* **Available records**
******
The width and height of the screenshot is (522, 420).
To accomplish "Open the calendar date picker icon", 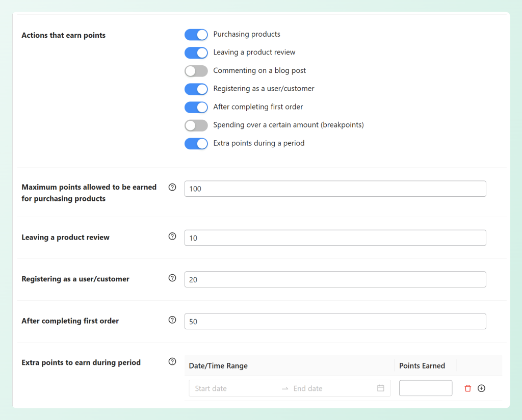I will pyautogui.click(x=380, y=388).
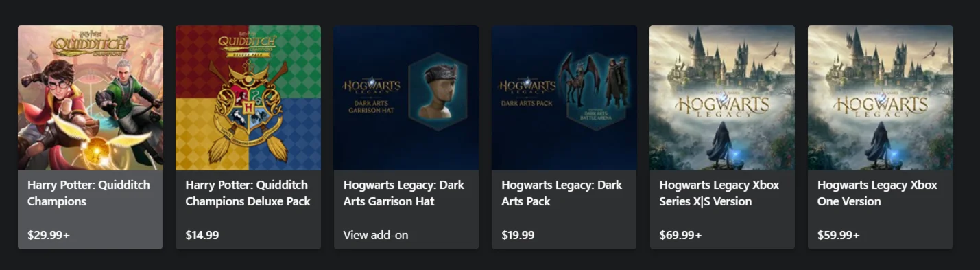The height and width of the screenshot is (270, 980).
Task: Select the $29.99+ price on Quidditch Champions
Action: [x=49, y=235]
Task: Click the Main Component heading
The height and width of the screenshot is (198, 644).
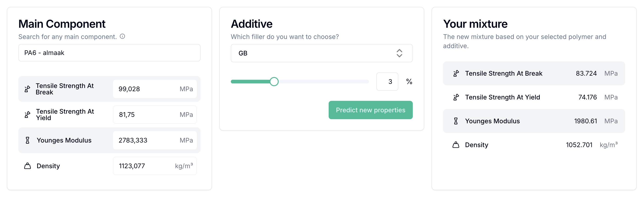Action: 62,24
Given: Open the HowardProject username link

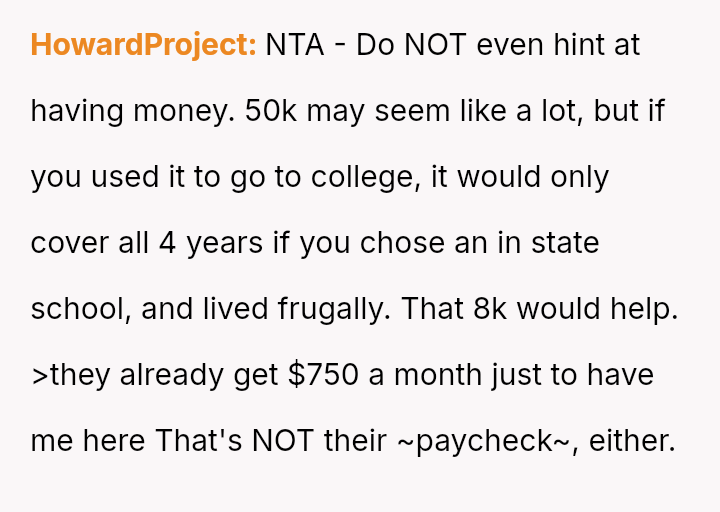Looking at the screenshot, I should (144, 45).
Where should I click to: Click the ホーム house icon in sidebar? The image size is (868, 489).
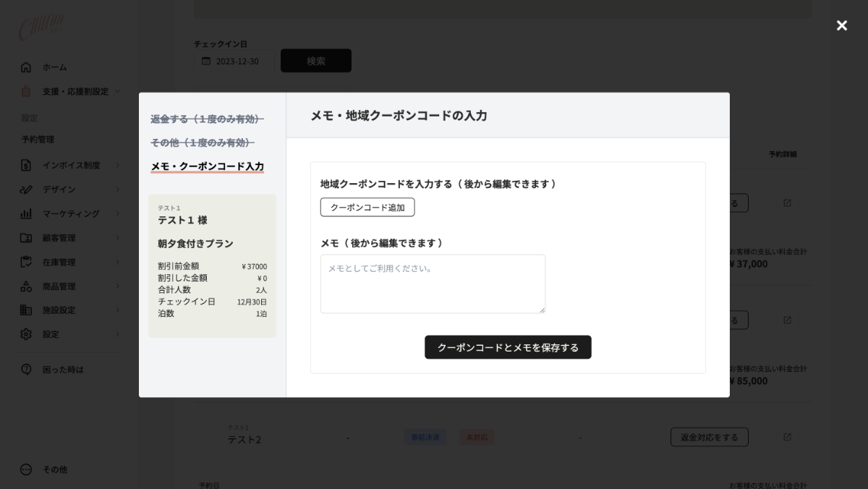tap(26, 67)
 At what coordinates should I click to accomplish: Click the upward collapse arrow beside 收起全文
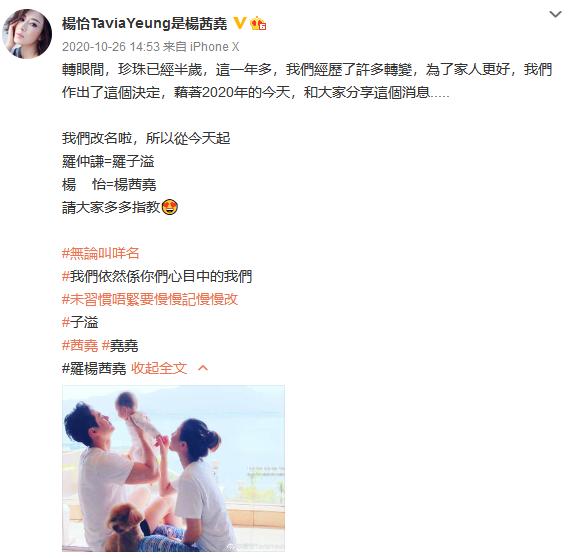click(203, 368)
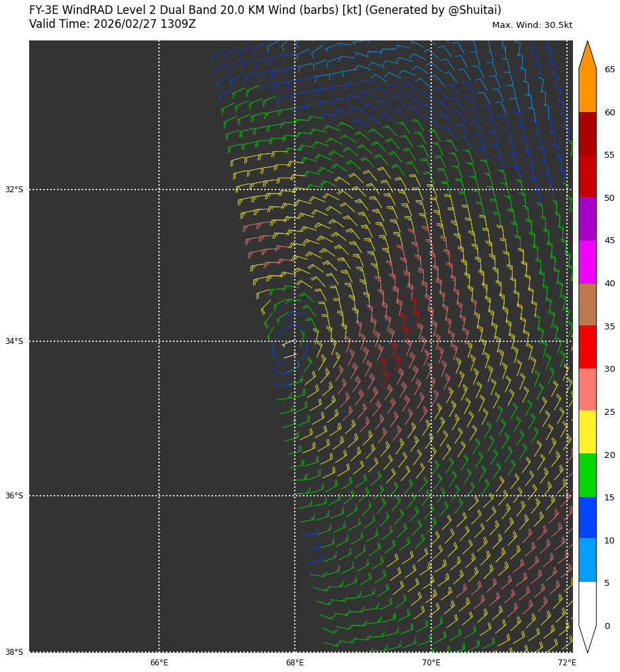Select the yellow 20–25 kt colorbar band

pyautogui.click(x=587, y=432)
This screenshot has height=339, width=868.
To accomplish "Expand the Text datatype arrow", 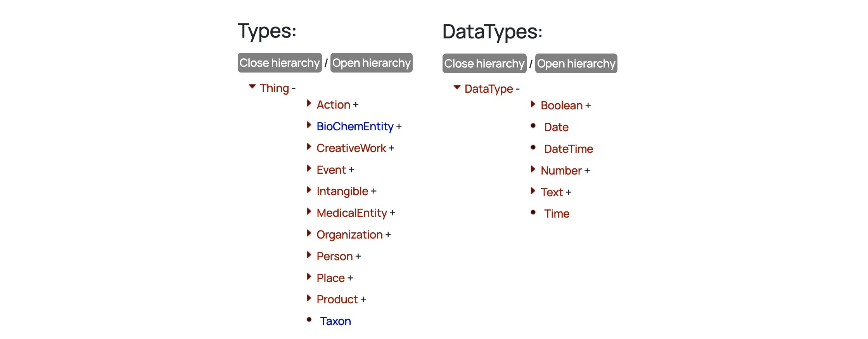I will (533, 191).

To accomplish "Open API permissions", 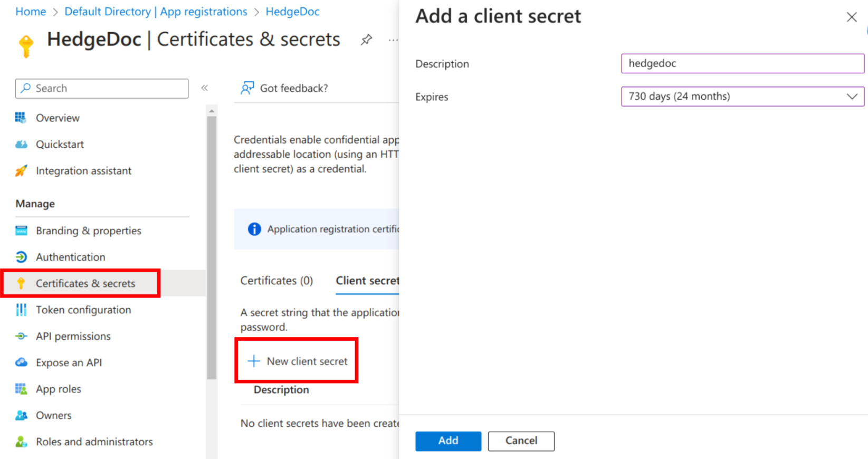I will click(73, 336).
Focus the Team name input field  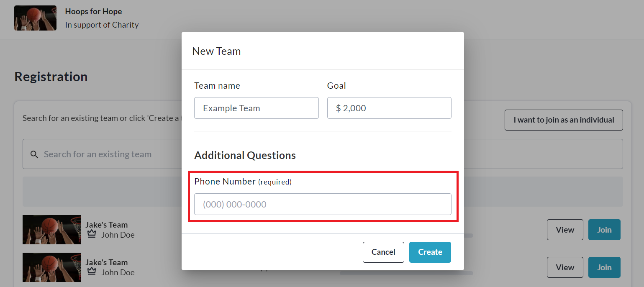pyautogui.click(x=256, y=108)
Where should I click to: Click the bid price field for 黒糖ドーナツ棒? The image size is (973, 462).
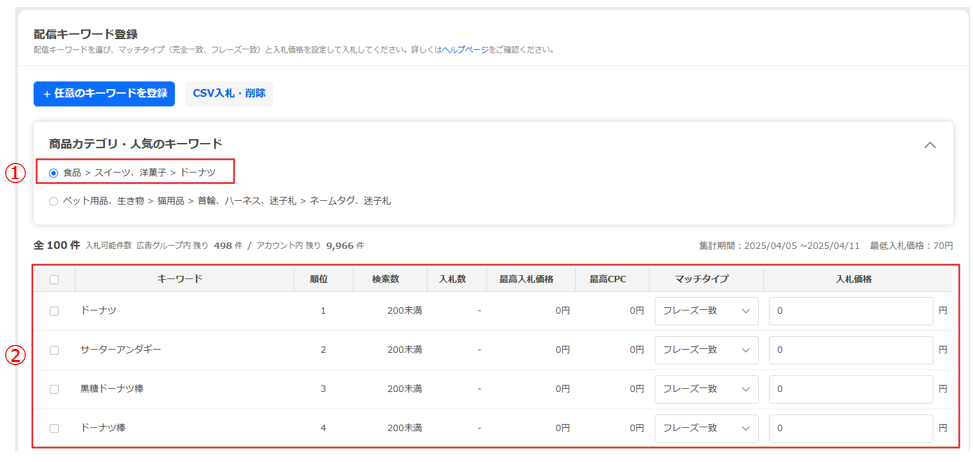[x=850, y=389]
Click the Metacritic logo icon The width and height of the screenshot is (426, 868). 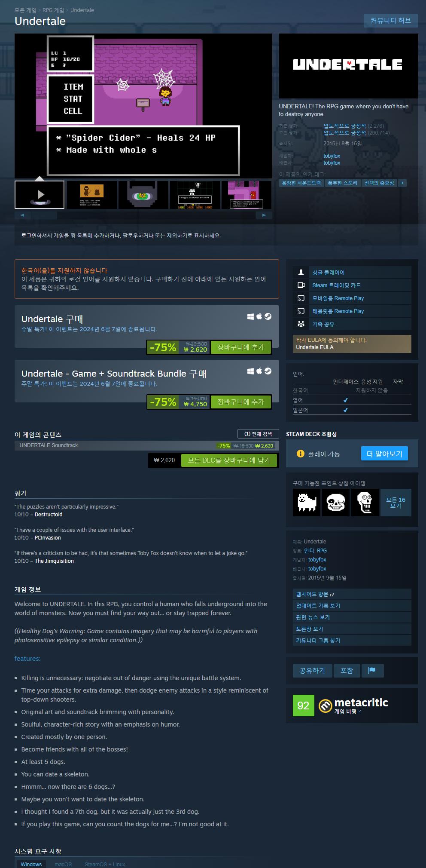[325, 705]
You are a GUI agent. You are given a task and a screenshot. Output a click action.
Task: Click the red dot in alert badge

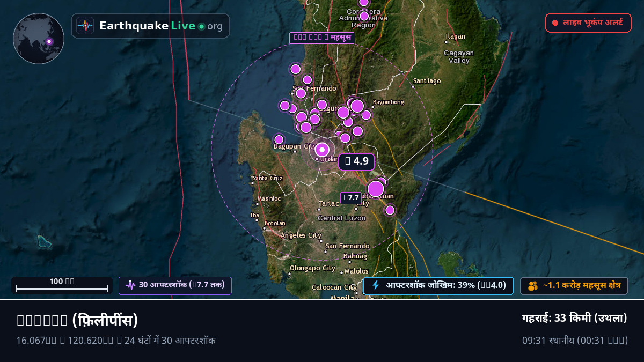[555, 23]
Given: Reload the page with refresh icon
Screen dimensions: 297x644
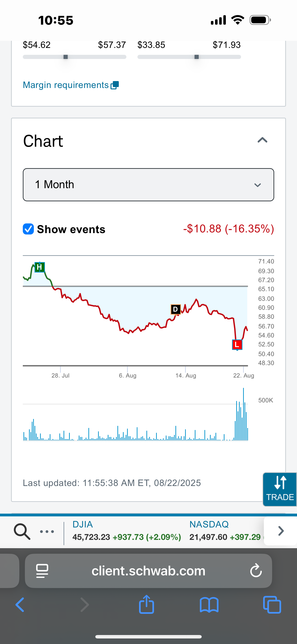Looking at the screenshot, I should point(256,571).
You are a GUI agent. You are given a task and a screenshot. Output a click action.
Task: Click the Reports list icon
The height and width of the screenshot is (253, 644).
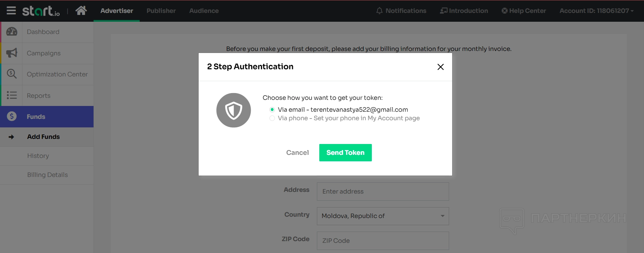pos(12,95)
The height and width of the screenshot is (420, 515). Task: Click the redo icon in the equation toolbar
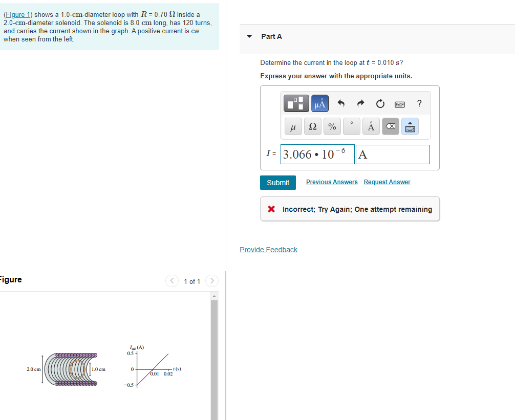[x=360, y=103]
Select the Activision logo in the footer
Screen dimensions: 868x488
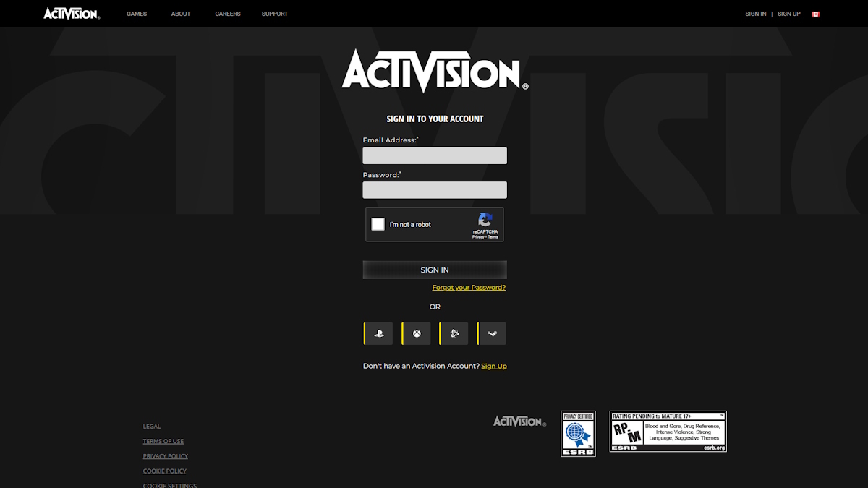[x=518, y=420]
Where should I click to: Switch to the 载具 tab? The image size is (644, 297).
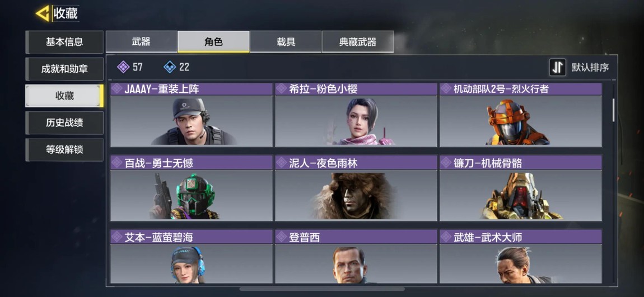click(x=286, y=41)
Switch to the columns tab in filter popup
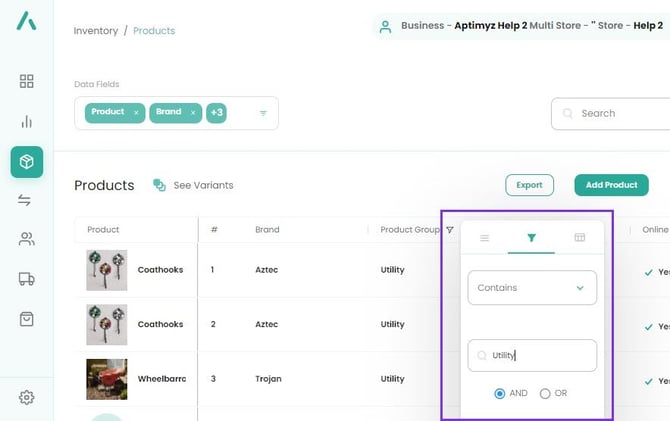 tap(579, 238)
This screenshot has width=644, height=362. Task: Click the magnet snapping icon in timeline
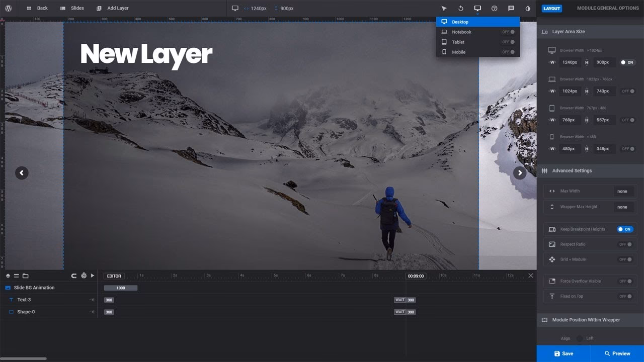(74, 276)
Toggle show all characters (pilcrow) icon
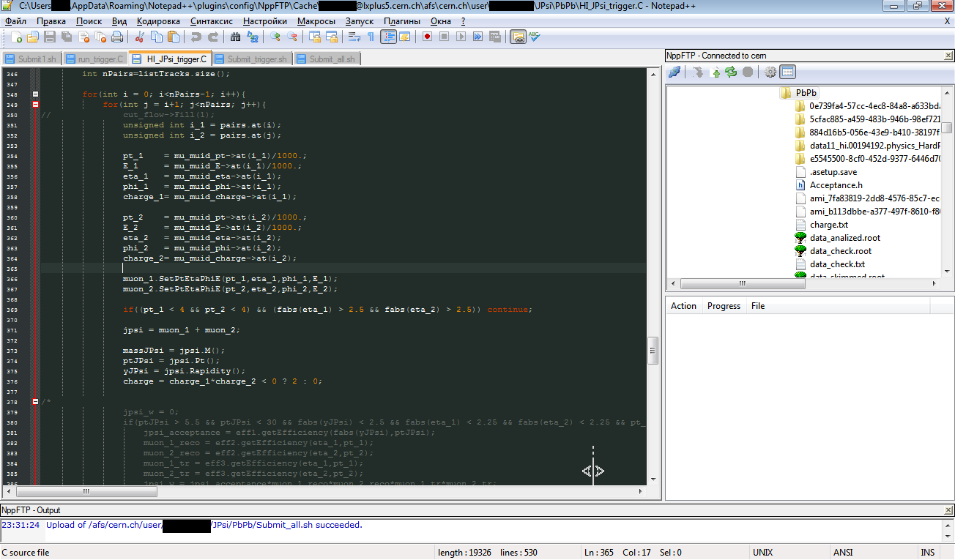Image resolution: width=955 pixels, height=560 pixels. 371,37
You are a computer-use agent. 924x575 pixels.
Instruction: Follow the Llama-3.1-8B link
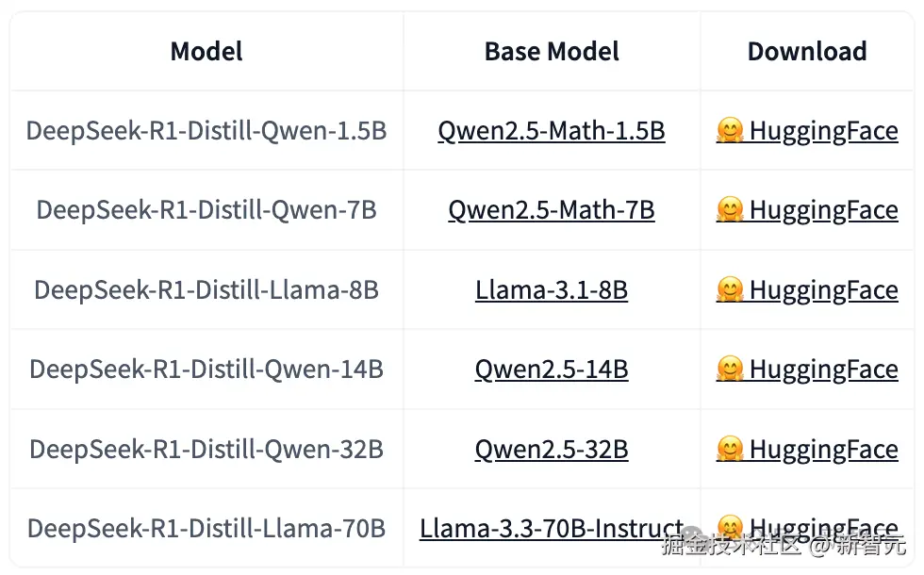pyautogui.click(x=552, y=289)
******
* **Task objective**
Every line from the one with "You are a computer-use agent. 924x575 pixels." through the last line of the material gets printed exactly, and nothing more. Omit the pictures.

* **Response below**
You are a computer-use agent. 924x575 pixels.
Instruction: Follow the Llama-3.1-8B link
pyautogui.click(x=552, y=289)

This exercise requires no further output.